Zuerst die schlechte Nachricht: Motorisches Lernen funktioniert nur in jungen Jahren gut. Genauer gesagt im Alter zwischen 8 und 12 Jahren, denn dann ist die Plastizität des Gehirns hoch, und der Mensch lernt, so die Wissenschaft, neue Bewegungsmuster schneller. Mehr noch: Auch die neuronalen Verknüpfungen gelingen schneller, die Muskulatur ist flexibler und die Motivation zum unermüdlichen Üben höher. Prominente Beispiele sind Jackson Goldstone, Brandon Semenuk oder Peter Henke. Sie lernten das Springen mit dem Mountainbike gleich nach dem aufrechten Gang – und verbrachten jede freie Minute auf den Sprunghügeln – ein weiterer Faktor: Zeit zum Üben.
Und die gute Nachricht? Die gute Nachricht: Auch im Alter kann man noch neue Bewegungen lernen. Voilà! Wer also das magische Lernalter längst überschritten hat, muss trotzdem nicht aufs Springen verzichten. Airtime ist möglich, wenn auch mit etwas mehr Aufwand, und damit sind wir schon beim ersten Knackpunkt: der Erwartungshaltung.

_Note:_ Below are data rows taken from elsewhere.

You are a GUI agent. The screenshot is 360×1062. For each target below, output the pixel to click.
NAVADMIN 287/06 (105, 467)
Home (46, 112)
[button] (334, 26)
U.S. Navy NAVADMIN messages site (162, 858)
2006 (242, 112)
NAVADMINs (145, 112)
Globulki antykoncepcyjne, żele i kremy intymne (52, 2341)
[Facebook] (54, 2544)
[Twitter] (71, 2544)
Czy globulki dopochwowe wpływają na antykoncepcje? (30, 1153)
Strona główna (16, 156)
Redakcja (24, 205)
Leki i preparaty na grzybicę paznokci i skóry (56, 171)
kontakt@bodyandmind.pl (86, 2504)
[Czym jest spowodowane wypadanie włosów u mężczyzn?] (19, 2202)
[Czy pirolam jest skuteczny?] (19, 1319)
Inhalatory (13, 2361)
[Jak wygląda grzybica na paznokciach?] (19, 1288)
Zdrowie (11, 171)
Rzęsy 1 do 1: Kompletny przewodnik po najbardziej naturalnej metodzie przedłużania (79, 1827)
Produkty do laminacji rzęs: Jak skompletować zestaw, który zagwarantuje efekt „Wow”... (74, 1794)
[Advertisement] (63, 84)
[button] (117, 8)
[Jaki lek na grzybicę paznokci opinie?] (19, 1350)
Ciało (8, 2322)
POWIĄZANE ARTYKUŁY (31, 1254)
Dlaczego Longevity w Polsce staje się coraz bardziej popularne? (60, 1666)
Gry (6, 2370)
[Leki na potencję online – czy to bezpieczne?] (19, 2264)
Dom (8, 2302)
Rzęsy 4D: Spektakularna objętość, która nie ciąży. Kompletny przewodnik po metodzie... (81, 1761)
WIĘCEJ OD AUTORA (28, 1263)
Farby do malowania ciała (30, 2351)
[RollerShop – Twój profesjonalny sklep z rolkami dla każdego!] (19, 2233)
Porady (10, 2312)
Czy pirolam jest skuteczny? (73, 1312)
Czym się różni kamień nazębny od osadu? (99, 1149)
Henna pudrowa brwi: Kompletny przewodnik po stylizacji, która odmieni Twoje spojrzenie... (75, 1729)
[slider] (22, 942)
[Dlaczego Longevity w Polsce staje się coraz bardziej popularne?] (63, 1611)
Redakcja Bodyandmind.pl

Kade Edwards stürzt über 20-Meter-Sprünge, Adolf Silva dreht Backflips über Motocross-Distanzen, Clemens Kaudela springt in den Himmel – wir werden mit Superlativen bombardiert. Insta, Facebook, Internetseiten, Magazine (auch FREERIDE) zeigen ständig die ultimative Airtime und machen dem Hobby-Freerider unmissverständlich klar: Die können es, Du nicht! Die Bilder wecken Begehrlichkeiten, die Realität dagegen frustriert. Zum Beispiel im Bikepark, wenn andere Biker lässig über Sprünge segeln, man es selbst aber nicht mal in die Landung schafft.

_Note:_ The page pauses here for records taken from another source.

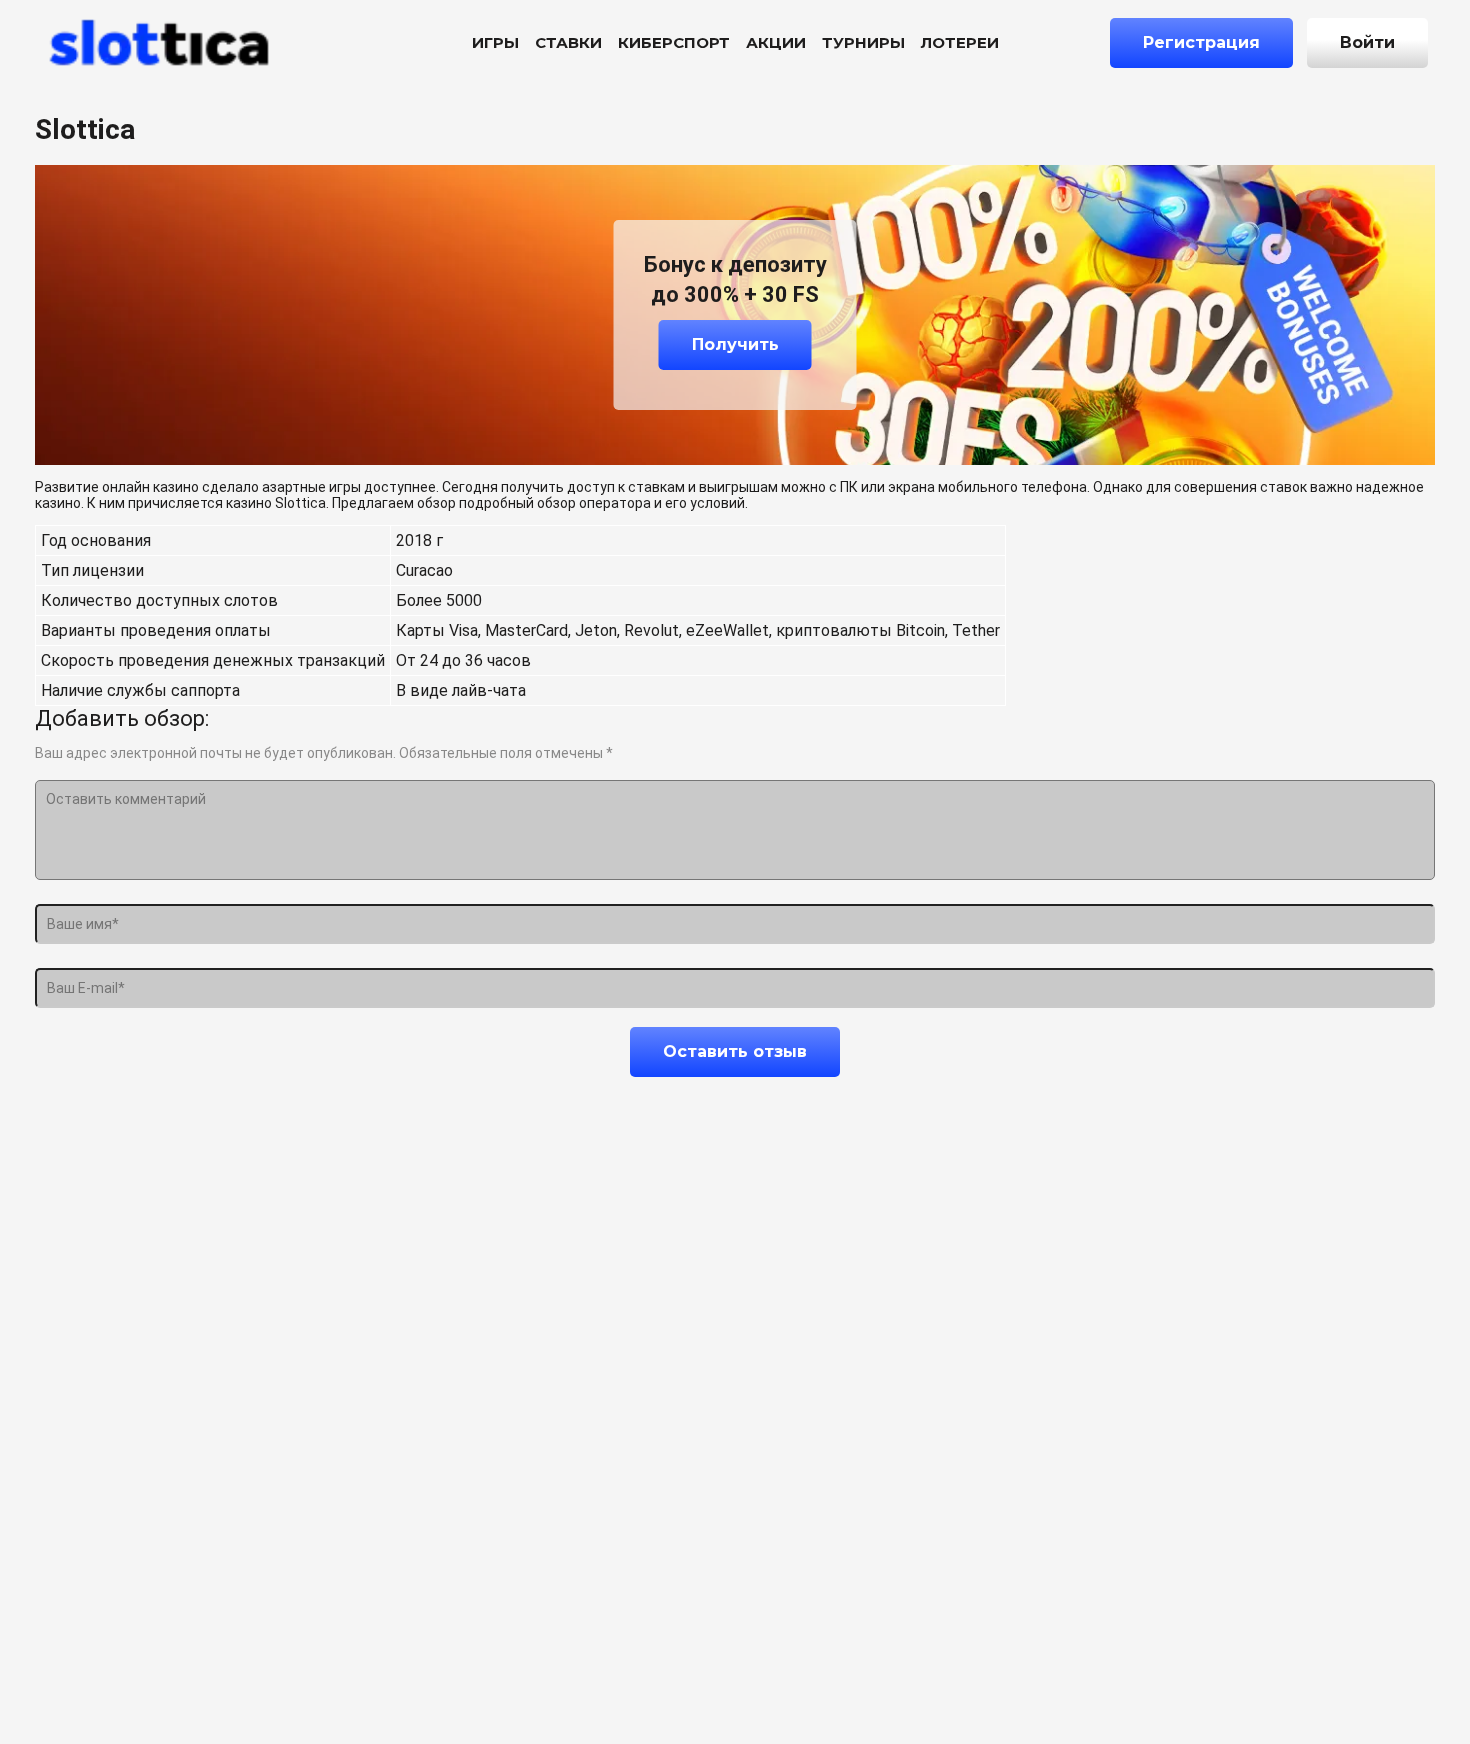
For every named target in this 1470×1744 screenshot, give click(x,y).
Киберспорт (674, 42)
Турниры (863, 42)
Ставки (568, 42)
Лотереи (960, 42)
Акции (776, 42)
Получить (735, 344)
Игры (495, 42)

"Völliger Quatsch", sagt Fahrtechniktrainer Stefan Herrmann. "Diese Vergleiche machen nicht nur unglücklich, sie sind auch an den Haaren herbeigezogen. Denn ob Profis oder andere Parkbiker – sie haben nichts mit Dir zu tun! Denk' dran: Du weißt nicht wie talentiert der andere ist und wie hart er trainiert hat." Deshalb Herrmanns Tipp: “Konzentriere Dich ausschließlich auf Dich selbst, Deine Lernvoraussetzungen, Deine Vorkenntnisse, Deine Möglichkeiten.”

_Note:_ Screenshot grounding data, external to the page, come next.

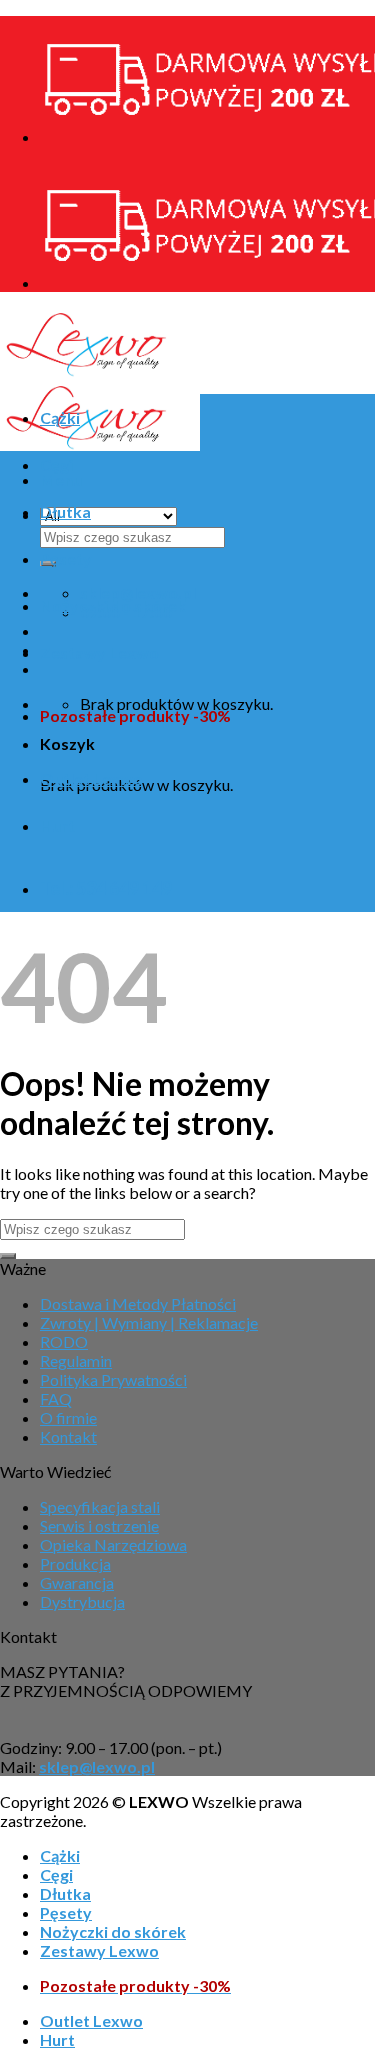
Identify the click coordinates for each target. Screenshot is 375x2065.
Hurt (57, 825)
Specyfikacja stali (100, 1506)
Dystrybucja (82, 1601)
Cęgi (56, 464)
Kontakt (68, 1436)
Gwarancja (77, 1582)
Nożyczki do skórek (113, 605)
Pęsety (66, 558)
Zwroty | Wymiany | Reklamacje (149, 1322)
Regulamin (76, 1360)
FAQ (56, 1398)
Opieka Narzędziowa (113, 1544)
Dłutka (65, 511)
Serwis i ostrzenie (99, 1525)
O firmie (68, 1417)
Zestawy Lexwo (99, 652)
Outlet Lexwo (91, 778)
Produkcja (75, 1563)
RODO (64, 1341)
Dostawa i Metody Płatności (138, 1303)
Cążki (60, 417)
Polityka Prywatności (113, 1379)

Springen lernen braucht Zeit. FMB-Weltmeister Emil Johansson hat seine ganze Kindheit und Jugend ausschließlich mit Dirtjumping verbracht, Superbiker Brandon Semenuk ebenfalls – und Semenuk verfügte als Whistler-Local über die idealen Trainingsbedingungen. "Ein ganz entscheidender Faktor: 'Wo nix ist, kannst Du auch nicht üben!'", sagt Stefan Herrmann.
Auch Bike-Profi Peter Henke begann als Kind mit dem Dirtjumpen. "Eine gute Fahrtechnik braucht Routine, und Routine bekommt man nur durch konsequentes Üben – da gibt es keine Abkürzung. Du musst den richtigen Absprung so lange üben, bis er klappt, so wie wir alle", sagt Peter.
Aber genau das wollen viele von uns nicht akzeptieren. Wir leben im Zeitalter der "instant gratification", der augenblicklichen Belohnung. Das heißt: Wir wollen es sofort können und am besten so gut wie Erik Fedko – auch wenn wir nur dreimal im Jahr im Bikepark fahren. Fahrtechnik-Coach Herrmann bestätigt: "Die Leute wollen zu viel in zu kurzer Zeit. Das erlebe ich in meinen Fahrtechnikkursen immer wieder. Aber so funktioniert das nicht, schon gar nicht bei komplexen Bewegungen wie dem Sprung beim Mountainbiken.”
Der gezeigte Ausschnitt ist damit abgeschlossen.